Data shown:
------------------------------------
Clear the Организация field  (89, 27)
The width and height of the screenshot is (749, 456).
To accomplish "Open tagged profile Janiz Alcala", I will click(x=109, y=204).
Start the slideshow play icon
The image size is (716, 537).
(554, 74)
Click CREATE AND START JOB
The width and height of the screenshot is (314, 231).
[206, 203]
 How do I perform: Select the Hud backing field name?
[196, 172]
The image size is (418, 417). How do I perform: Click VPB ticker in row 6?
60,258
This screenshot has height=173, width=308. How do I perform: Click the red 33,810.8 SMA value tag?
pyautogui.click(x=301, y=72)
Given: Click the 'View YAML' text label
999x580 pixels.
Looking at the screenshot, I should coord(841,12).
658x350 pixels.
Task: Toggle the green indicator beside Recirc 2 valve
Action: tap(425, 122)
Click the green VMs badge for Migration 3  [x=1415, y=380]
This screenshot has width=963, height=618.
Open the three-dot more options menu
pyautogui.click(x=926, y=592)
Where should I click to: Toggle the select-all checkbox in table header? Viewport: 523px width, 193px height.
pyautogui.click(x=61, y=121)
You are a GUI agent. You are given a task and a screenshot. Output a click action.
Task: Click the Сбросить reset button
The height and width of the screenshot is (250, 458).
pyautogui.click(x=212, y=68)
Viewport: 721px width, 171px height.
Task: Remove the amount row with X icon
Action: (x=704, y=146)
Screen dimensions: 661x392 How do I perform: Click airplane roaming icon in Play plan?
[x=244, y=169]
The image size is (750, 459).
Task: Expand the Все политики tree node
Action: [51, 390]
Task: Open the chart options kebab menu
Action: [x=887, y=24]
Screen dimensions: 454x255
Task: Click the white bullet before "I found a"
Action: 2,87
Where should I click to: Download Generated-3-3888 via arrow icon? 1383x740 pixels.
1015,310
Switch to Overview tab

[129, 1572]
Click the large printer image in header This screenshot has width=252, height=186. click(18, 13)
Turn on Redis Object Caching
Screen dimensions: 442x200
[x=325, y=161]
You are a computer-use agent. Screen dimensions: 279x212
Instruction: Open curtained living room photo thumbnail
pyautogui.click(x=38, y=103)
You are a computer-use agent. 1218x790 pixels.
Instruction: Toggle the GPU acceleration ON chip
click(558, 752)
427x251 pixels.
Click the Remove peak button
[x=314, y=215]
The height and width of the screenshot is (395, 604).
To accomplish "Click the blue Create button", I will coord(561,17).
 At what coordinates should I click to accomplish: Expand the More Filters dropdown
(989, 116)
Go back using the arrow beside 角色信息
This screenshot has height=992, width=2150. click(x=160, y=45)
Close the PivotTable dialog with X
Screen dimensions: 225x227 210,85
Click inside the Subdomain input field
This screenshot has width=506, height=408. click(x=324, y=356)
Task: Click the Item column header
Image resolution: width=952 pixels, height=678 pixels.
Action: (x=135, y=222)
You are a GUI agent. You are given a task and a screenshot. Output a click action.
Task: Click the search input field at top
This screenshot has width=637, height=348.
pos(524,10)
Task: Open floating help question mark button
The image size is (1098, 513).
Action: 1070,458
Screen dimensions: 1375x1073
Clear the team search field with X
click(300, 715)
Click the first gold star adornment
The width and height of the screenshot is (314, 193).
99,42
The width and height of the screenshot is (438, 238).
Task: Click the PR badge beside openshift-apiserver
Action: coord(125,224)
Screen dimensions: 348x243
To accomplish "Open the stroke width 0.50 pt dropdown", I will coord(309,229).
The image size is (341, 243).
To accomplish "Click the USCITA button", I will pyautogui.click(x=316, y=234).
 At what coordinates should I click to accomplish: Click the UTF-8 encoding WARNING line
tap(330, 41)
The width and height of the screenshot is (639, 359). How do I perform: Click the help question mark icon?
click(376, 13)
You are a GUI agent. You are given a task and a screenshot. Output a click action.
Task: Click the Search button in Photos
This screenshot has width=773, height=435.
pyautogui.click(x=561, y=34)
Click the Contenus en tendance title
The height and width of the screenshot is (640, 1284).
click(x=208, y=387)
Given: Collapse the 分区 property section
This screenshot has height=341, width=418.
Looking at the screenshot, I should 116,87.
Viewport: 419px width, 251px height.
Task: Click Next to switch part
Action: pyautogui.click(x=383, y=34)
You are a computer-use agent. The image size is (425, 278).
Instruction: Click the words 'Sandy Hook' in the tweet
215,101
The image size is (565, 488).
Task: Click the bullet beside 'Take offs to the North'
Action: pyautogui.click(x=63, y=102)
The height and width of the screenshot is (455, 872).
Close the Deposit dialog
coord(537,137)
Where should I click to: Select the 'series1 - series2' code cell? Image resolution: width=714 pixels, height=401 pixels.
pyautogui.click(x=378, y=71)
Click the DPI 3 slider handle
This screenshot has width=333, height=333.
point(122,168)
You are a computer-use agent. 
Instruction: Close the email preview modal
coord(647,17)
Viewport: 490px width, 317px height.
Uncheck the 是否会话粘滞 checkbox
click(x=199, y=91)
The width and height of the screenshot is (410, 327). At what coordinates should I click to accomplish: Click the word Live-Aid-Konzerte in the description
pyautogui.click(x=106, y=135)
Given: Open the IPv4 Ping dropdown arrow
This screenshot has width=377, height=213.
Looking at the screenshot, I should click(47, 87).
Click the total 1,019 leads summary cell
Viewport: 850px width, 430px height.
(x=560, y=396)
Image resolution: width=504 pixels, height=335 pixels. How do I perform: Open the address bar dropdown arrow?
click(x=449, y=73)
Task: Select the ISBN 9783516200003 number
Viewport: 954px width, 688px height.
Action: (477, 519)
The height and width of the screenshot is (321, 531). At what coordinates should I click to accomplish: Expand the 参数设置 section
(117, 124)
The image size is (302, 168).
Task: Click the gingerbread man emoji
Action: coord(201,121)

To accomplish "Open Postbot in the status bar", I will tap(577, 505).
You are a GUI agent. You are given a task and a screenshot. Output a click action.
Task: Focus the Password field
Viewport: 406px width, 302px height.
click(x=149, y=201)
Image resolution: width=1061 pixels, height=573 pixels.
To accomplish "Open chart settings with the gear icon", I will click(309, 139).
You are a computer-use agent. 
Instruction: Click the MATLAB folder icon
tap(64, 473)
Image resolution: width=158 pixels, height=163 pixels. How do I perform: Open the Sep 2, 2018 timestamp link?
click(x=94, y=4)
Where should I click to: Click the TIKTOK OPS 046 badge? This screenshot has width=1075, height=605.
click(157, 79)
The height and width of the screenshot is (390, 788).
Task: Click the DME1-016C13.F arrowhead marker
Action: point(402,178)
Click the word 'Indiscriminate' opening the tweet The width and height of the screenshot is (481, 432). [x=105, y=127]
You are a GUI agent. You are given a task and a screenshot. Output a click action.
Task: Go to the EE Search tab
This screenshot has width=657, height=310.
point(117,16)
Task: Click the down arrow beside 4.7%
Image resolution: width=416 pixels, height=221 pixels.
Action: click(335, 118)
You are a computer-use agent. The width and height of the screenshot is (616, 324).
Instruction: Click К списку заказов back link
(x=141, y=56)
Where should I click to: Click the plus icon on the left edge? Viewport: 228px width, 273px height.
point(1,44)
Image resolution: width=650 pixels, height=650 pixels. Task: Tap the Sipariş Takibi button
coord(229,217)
------------------------------------
Exercise aim: From the first line down to the last, give the records again exactly.

Solved problem:
Clear the Организация field  (89, 27)
The width and height of the screenshot is (749, 456).
To accomplish "Open tagged profile Janiz Alcala", I will click(x=109, y=204).
Start the slideshow play icon
The image size is (716, 537).
(554, 74)
Click CREATE AND START JOB
The width and height of the screenshot is (314, 231).
[206, 203]
 How do I perform: Select the Hud backing field name?
[196, 172]
The image size is (418, 417). How do I perform: Click VPB ticker in row 6?
60,258
This screenshot has height=173, width=308. How do I perform: Click the red 33,810.8 SMA value tag?
pyautogui.click(x=301, y=72)
Given: Click the 'View YAML' text label
999x580 pixels.
Looking at the screenshot, I should coord(841,12).
658x350 pixels.
Task: Toggle the green indicator beside Recirc 2 valve
Action: tap(425, 122)
Click the green VMs badge for Migration 3  [x=1415, y=380]
This screenshot has width=963, height=618.
Open the three-dot more options menu
pyautogui.click(x=926, y=592)
Where should I click to: Toggle the select-all checkbox in table header? Viewport: 523px width, 193px height.
pyautogui.click(x=61, y=121)
You are a GUI agent. You are given a task and a screenshot. Output a click action.
Task: Click the Сбросить reset button
The height and width of the screenshot is (250, 458).
pyautogui.click(x=212, y=68)
Viewport: 721px width, 171px height.
Task: Remove the amount row with X icon
Action: (x=704, y=146)
Screen dimensions: 661x392 How do I perform: Click airplane roaming icon in Play plan?
[x=244, y=169]
The image size is (750, 459).
Task: Expand the Все политики tree node
Action: [51, 390]
Task: Open the chart options kebab menu
Action: [x=887, y=24]
Screen dimensions: 454x255
Task: Click the white bullet before "I found a"
Action: 2,87
Where should I click to: Download Generated-3-3888 via arrow icon? 1383x740 pixels.
1015,310
Switch to Overview tab

[129, 1572]
Click the large printer image in header This screenshot has width=252, height=186. click(18, 13)
Turn on Redis Object Caching
Screen dimensions: 442x200
[x=325, y=161]
You are a computer-use agent. Screen dimensions: 279x212
Instruction: Open curtained living room photo thumbnail
pyautogui.click(x=38, y=103)
You are a computer-use agent. 1218x790 pixels.
Instruction: Toggle the GPU acceleration ON chip
click(558, 752)
427x251 pixels.
Click the Remove peak button
[x=314, y=215]
The height and width of the screenshot is (395, 604).
To accomplish "Click the blue Create button", I will coord(561,17).
 At what coordinates should I click to accomplish: Expand the More Filters dropdown
(989, 116)
Go back using the arrow beside 角色信息
This screenshot has height=992, width=2150. click(x=160, y=45)
Close the PivotTable dialog with X
Screen dimensions: 225x227 210,85
Click inside the Subdomain input field
This screenshot has width=506, height=408. click(x=324, y=356)
Task: Click the Item column header
Image resolution: width=952 pixels, height=678 pixels.
Action: (x=135, y=222)
You are a GUI agent. You are given a task and a screenshot. Output a click action.
Task: Click the search input field at top
This screenshot has width=637, height=348.
pos(524,10)
Task: Open floating help question mark button
The image size is (1098, 513).
Action: 1070,458
Screen dimensions: 1375x1073
Clear the team search field with X
click(300, 715)
Click the first gold star adornment
The width and height of the screenshot is (314, 193).
99,42
The width and height of the screenshot is (438, 238).
Task: Click the PR badge beside openshift-apiserver
Action: coord(125,224)
Screen dimensions: 348x243
To accomplish "Open the stroke width 0.50 pt dropdown", I will coord(309,229).
The image size is (341, 243).
To accomplish "Click the USCITA button", I will pyautogui.click(x=316, y=234).
 At what coordinates should I click to accomplish: Click the UTF-8 encoding WARNING line
tap(330, 41)
The width and height of the screenshot is (639, 359). How do I perform: Click the help question mark icon?
click(376, 13)
You are a GUI agent. You are given a task and a screenshot. Output a click action.
Task: Click the Search button in Photos
This screenshot has width=773, height=435.
pyautogui.click(x=561, y=34)
Click the Contenus en tendance title
The height and width of the screenshot is (640, 1284).
click(x=208, y=387)
Given: Collapse the 分区 property section
This screenshot has height=341, width=418.
Looking at the screenshot, I should 116,87.
Viewport: 419px width, 251px height.
Task: Click Next to switch part
Action: pyautogui.click(x=383, y=34)
You are a computer-use agent. The image size is (425, 278).
Instruction: Click the words 'Sandy Hook' in the tweet
215,101
The image size is (565, 488).
Task: Click the bullet beside 'Take offs to the North'
Action: pyautogui.click(x=63, y=102)
The height and width of the screenshot is (455, 872).
Close the Deposit dialog
coord(537,137)
Where should I click to: Select the 'series1 - series2' code cell? Image resolution: width=714 pixels, height=401 pixels.
pyautogui.click(x=378, y=71)
Click the DPI 3 slider handle
This screenshot has width=333, height=333.
point(122,168)
You are a computer-use agent. 
Instruction: Close the email preview modal
coord(647,17)
Viewport: 490px width, 317px height.
Uncheck the 是否会话粘滞 checkbox
click(x=199, y=91)
The width and height of the screenshot is (410, 327). At what coordinates should I click to accomplish: Click the word Live-Aid-Konzerte in the description
pyautogui.click(x=106, y=135)
Given: Open the IPv4 Ping dropdown arrow
This screenshot has width=377, height=213.
Looking at the screenshot, I should click(47, 87).
Click the total 1,019 leads summary cell
Viewport: 850px width, 430px height.
(x=560, y=396)
Image resolution: width=504 pixels, height=335 pixels. How do I perform: Open the address bar dropdown arrow?
click(x=449, y=73)
Task: Select the ISBN 9783516200003 number
Viewport: 954px width, 688px height.
Action: (477, 519)
The height and width of the screenshot is (321, 531). At what coordinates should I click to accomplish: Expand the 参数设置 section
(117, 124)
The image size is (302, 168).
Task: Click the gingerbread man emoji
Action: coord(201,121)

To accomplish "Open Postbot in the status bar", I will tap(577, 505).
You are a GUI agent. You are given a task and a screenshot. Output a click action.
Task: Focus the Password field
Viewport: 406px width, 302px height.
click(x=149, y=201)
Image resolution: width=1061 pixels, height=573 pixels.
To accomplish "Open chart settings with the gear icon", I will click(309, 139).
You are a computer-use agent. 
Instruction: Click the MATLAB folder icon
tap(64, 473)
Image resolution: width=158 pixels, height=163 pixels. How do I perform: Open the Sep 2, 2018 timestamp link?
click(x=94, y=4)
Where should I click to: Click the TIKTOK OPS 046 badge? This screenshot has width=1075, height=605.
click(157, 79)
The height and width of the screenshot is (390, 788).
Task: Click the DME1-016C13.F arrowhead marker
Action: point(402,178)
Click the word 'Indiscriminate' opening the tweet The width and height of the screenshot is (481, 432). [x=105, y=127]
You are a GUI agent. You are given a task and a screenshot. Output a click action.
Task: Go to the EE Search tab
This screenshot has width=657, height=310.
point(117,16)
Task: Click the down arrow beside 4.7%
Image resolution: width=416 pixels, height=221 pixels.
Action: click(335, 118)
You are a computer-use agent. The width and height of the screenshot is (616, 324).
Instruction: Click К списку заказов back link
(x=141, y=56)
Where should I click to: Click the plus icon on the left edge? Viewport: 228px width, 273px height.
point(1,44)
Image resolution: width=650 pixels, height=650 pixels. Task: Tap the Sipariş Takibi button
coord(229,217)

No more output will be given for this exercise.